Ida Bagus Alit Putra, who is also the deputy governor of Bali, told reporters on Tuesday, that despite the outbreak of SARS, 595 participants from 41 countries would attend the 52nd PATA conference.
"All participants at the conference, especially those coming from Singapore, Vietnam, Thailand, China/Hong Kong and Taiwan are expected to bring a current health certificate," Alit Petra said.
He added that the upcoming PATA conference was expected to improve the ruined image of Bali, which was hit hard by the Oct. 12 Bali bombing, and is part of the government's Bali recovery program.
Meanwhile I Gede Pitana, head of the Bali Tourism Office, added that the health certificate would be checked upon arrival at Denpasar's Ngurah Rai International airport.
"Based on the World Health Organization (WHO) standard, every air passenger must enter a special check area at the airport to be checked by the officials to show that he or she is free from SARS," Pitana said.

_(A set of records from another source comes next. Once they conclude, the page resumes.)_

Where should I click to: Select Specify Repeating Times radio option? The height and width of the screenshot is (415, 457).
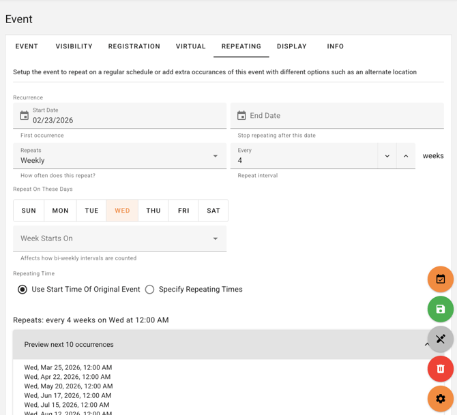point(149,290)
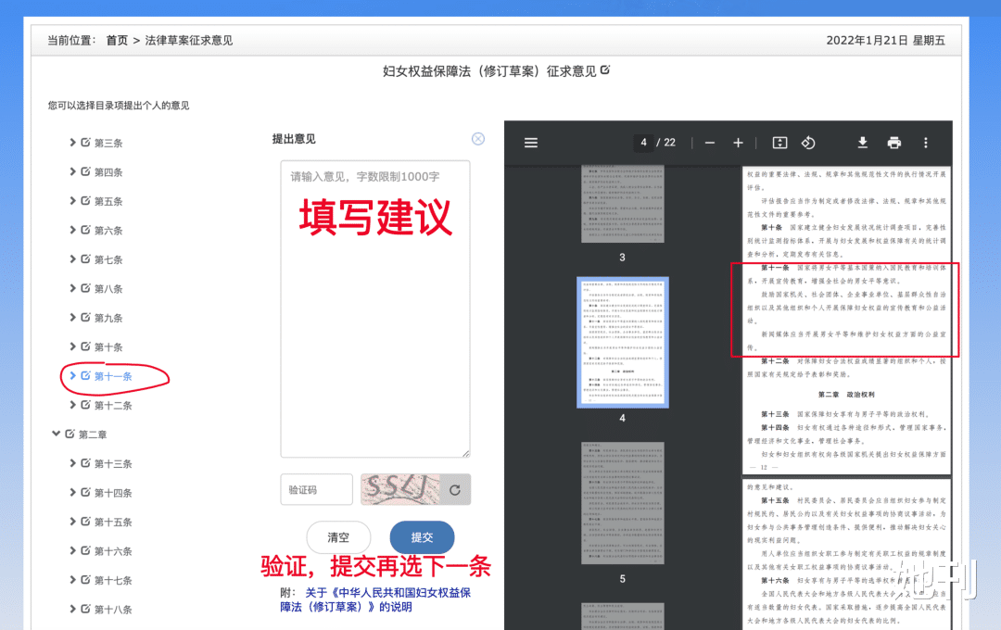This screenshot has width=1001, height=630.
Task: Close the 提出意见 panel
Action: [477, 138]
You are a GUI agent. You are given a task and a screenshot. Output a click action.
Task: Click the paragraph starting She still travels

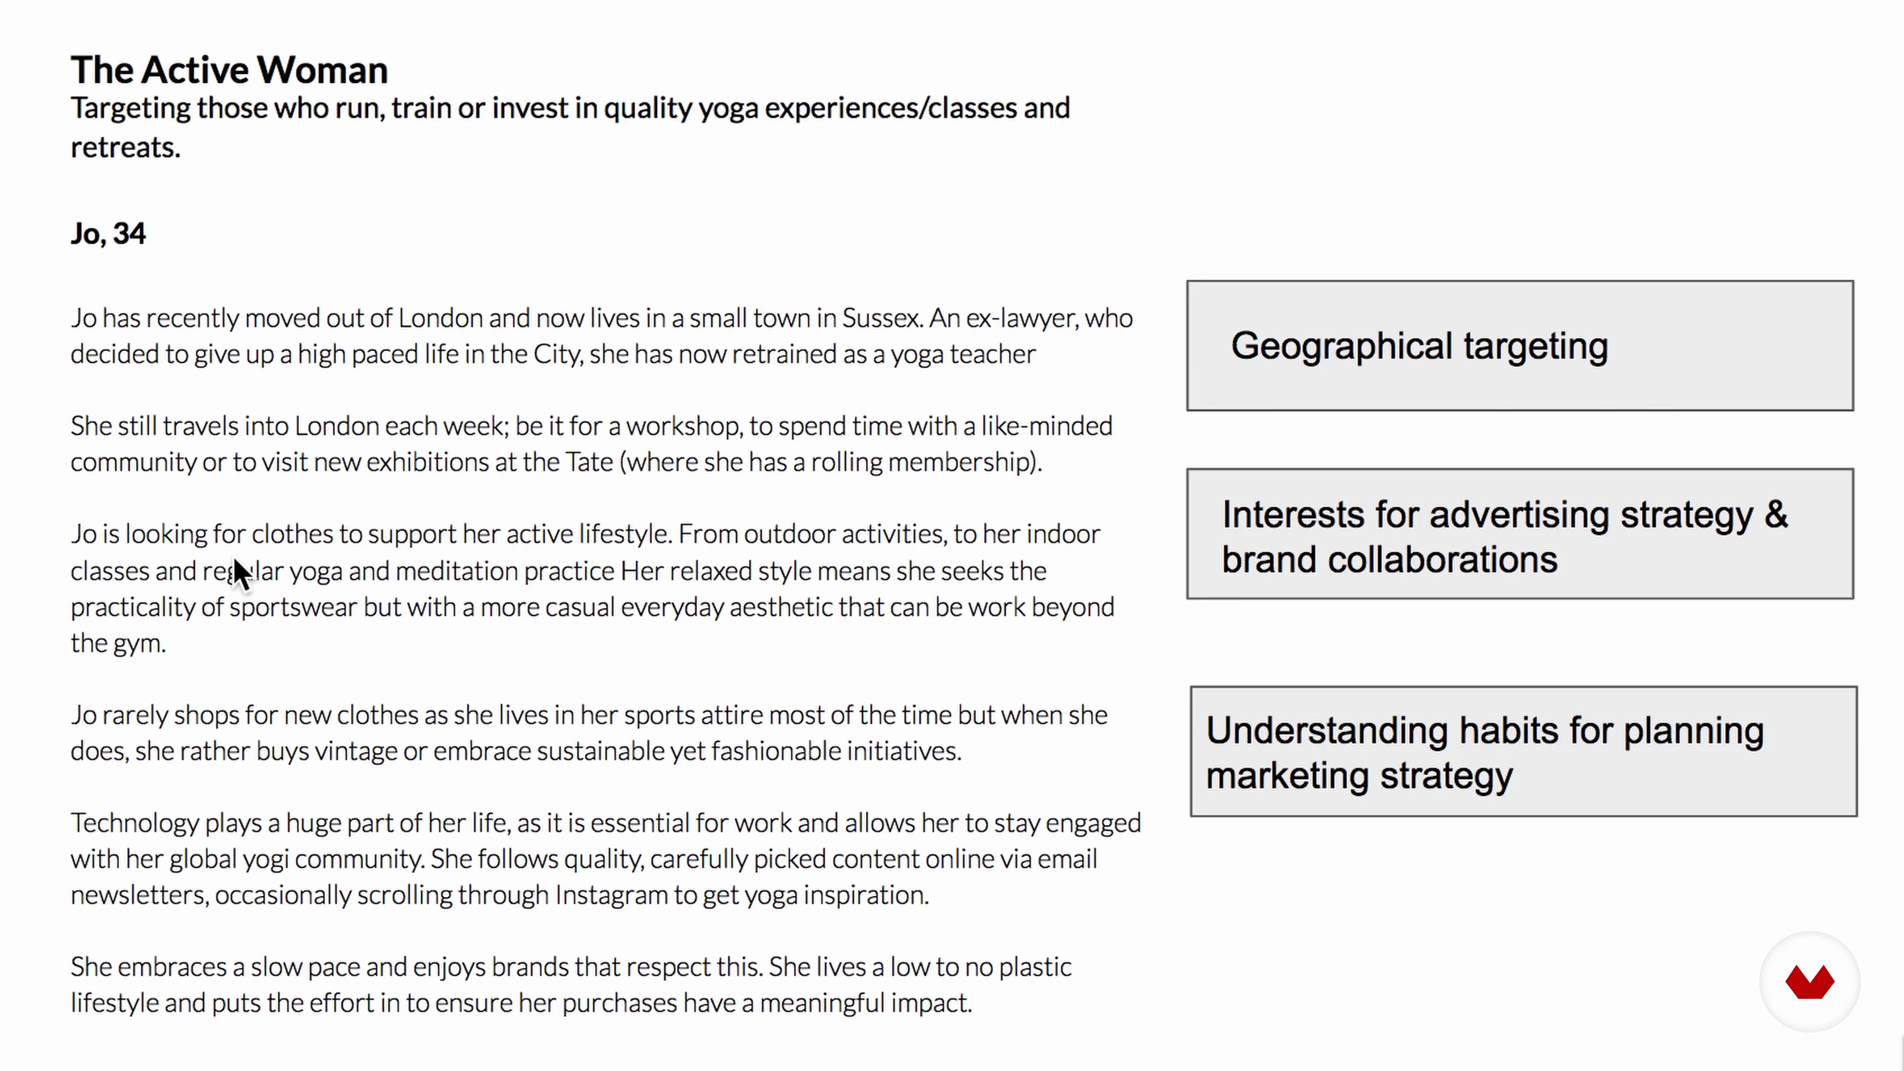click(591, 443)
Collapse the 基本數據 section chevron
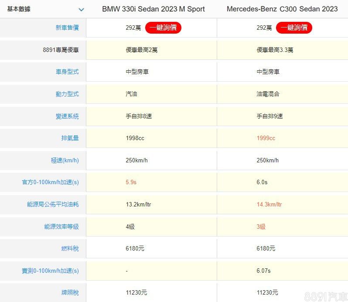348x302 pixels. click(81, 9)
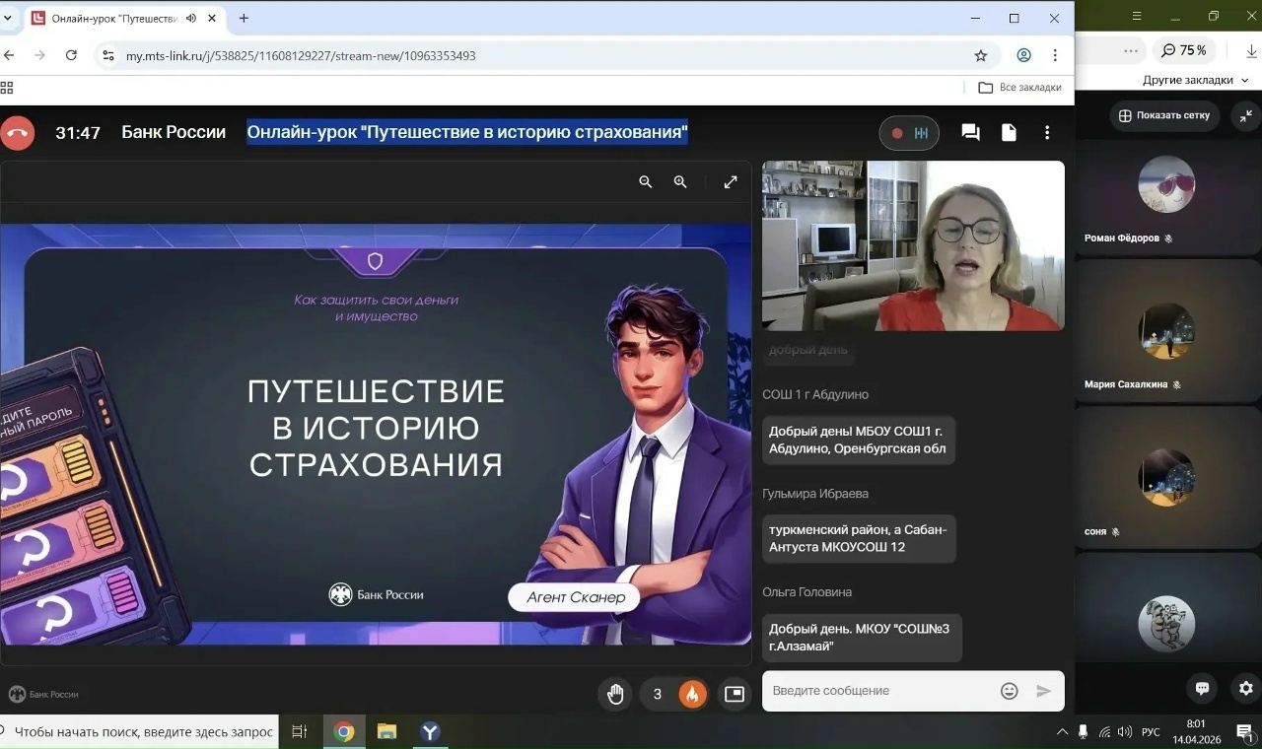Viewport: 1262px width, 749px height.
Task: Open the three-dot webinar options menu
Action: (x=1047, y=133)
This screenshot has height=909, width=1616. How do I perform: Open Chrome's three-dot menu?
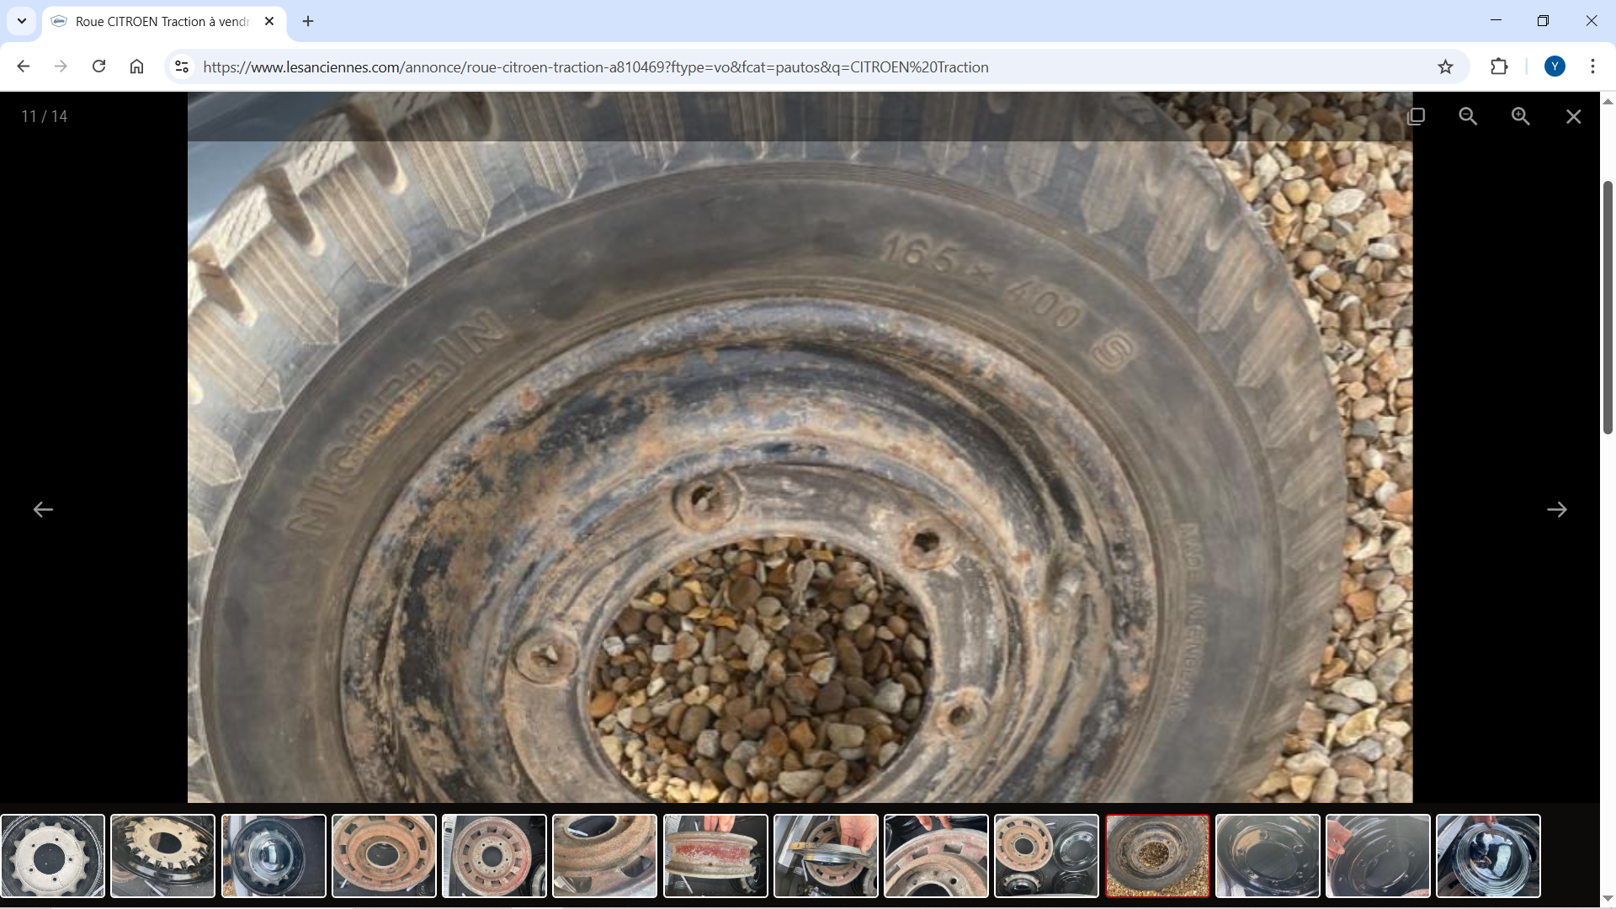1592,66
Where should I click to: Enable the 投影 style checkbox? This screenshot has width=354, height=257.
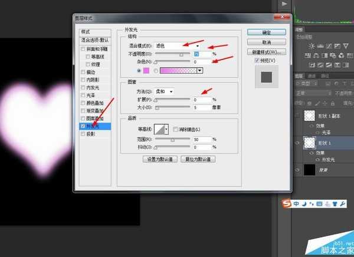pos(83,134)
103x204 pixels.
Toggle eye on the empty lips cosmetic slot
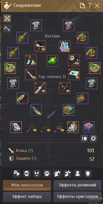click(x=62, y=130)
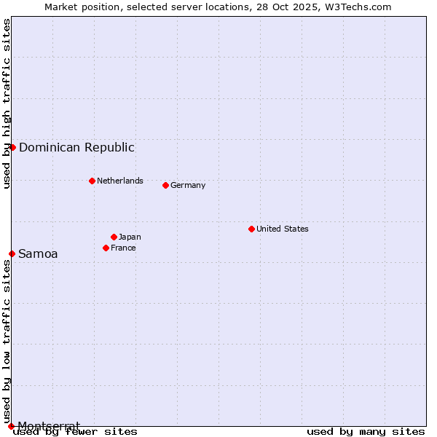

The health certificates from the participant's countries of origin will help accelerate the checking system, he added.
Pitana said that Bali is now suffering from a slump of tourist arrivals since the terror attacks last October. In January 2002, Bali received 87,000 foreign visitors as compared to January 2003 with only 67,000 visitors. In February 2003, around 63,000 tourists came to the island, compared to 96,000 in the same period last year.
In March 2003, the number of visitor slightly increased to 74,000 tourists. The number of visitors that arrived in March 2002, however, reached 113,000.
Pitana also said that the average tourist arrival to Bali in early March reached around 2,400 persons a day. In the fourth week of that month, when the Iraq war began, the average daily arrival dropped drastically to only 1,400.
Pitana, however, refused to admit that the drop in tourist arrivals was mainly due to the cuts of international flights to Bali, especially Singapore Airline.
A few days ago, Gede Widiartha, head of the immigration office at Ngurah Rai airport, confirmed that the office had already received an announcement from Singapore Airlines.
Singapore Airlines said it planned to reduce the number of Singapore-Denpasar direct flights from 28 flights per week to only seven flights per week effective April 5.
But, on April 6, there were four Singapore Airline flights plying direct Denpasar-Singapore route. However, Singapore Airlines officials at Ngurah Rai airport were not available for comment.
Ngurah Rai Airport's director IGM Dhordy added that Singapore Airlines had already reduced the number of flights to Bali back in October after the bombings.
Widhiarta said that his office has not yet received any announcement from other foreign airline companies such as Thai Airlines, Air China, Cathay Pacific or Garuda Indonesia that they would reduce their direct flights to Bali.
"Those companies are still on regular flight schedules," Widhiarta said.